George Clooney reconoció públicamente que “Batman & Robin” sigue siendo considerada una de las peores películas de todos los tiempos, y no dudó en atribuirse parte de la responsabilidad por su actuación. En una entrevista reciente en el podcast New Heights, el actor reflexionó sobre su experiencia interpretando al icónico superhéroe en este filme de 1997.

En aquel entonces, Clooney era un joven actor entusiasmado por asumir uno de los papeles más reconocidos del cine de superhéroes, convencido de que sería un salto significativo en su carrera. Sin embargo, con la perspectiva del tiempo, reconoció que su trabajo fue el punto débil dentro de un proyecto que ya empezaba con problemas.

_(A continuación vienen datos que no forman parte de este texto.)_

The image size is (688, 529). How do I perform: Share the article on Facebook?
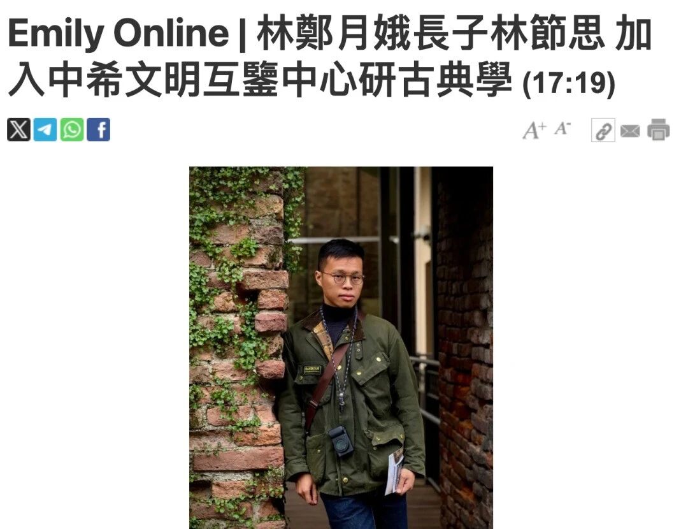click(x=98, y=129)
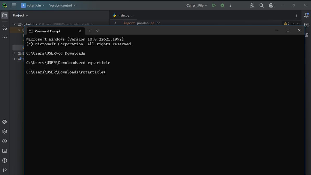This screenshot has width=311, height=175.
Task: Open Search Everywhere magnifier
Action: tap(261, 5)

“Batman & Robin” presentó una historia donde Batman y Robin se enfrentan a los villanos Mr. Freeze y Poison Ivy, personajes icónicos del universo DC Comics desde la década de 1940. La película, dirigida por Joel Schumacher, apostó por un estilo visual campy y saturado de neón para impulsar la venta de merchandising, una decisión que marcó un giro estilístico frente a entregas anteriores.

Además de la narrativa y estética cuestionadas, Clooney habló sobre las dificultades físicas del rodaje. El pesado traje de Batman, que pesaba aproximadamente 34 kilos, limitaba su movilidad al extremo. El actor quedó atado a un soporte mientras estaba acostado para los descansos entre escenas, lo que complicaba aún más la filmación. Schumacher, el director, solía intensificar la atmósfera dramática recordándole a Clooney las tragedias de Batman justo antes de dar la orden de “acción”, lo que resultaba en una experiencia absurda y extenuante para el intérprete.

Esta declaración revive el debate sobre “Batman & Robin”, una película cuya recepción negativa ha quedado en la memoria colectiva como ejemplo de cómo un producto cinematográfico con gran potencial puede fracasar por decisión creativas y técnicas.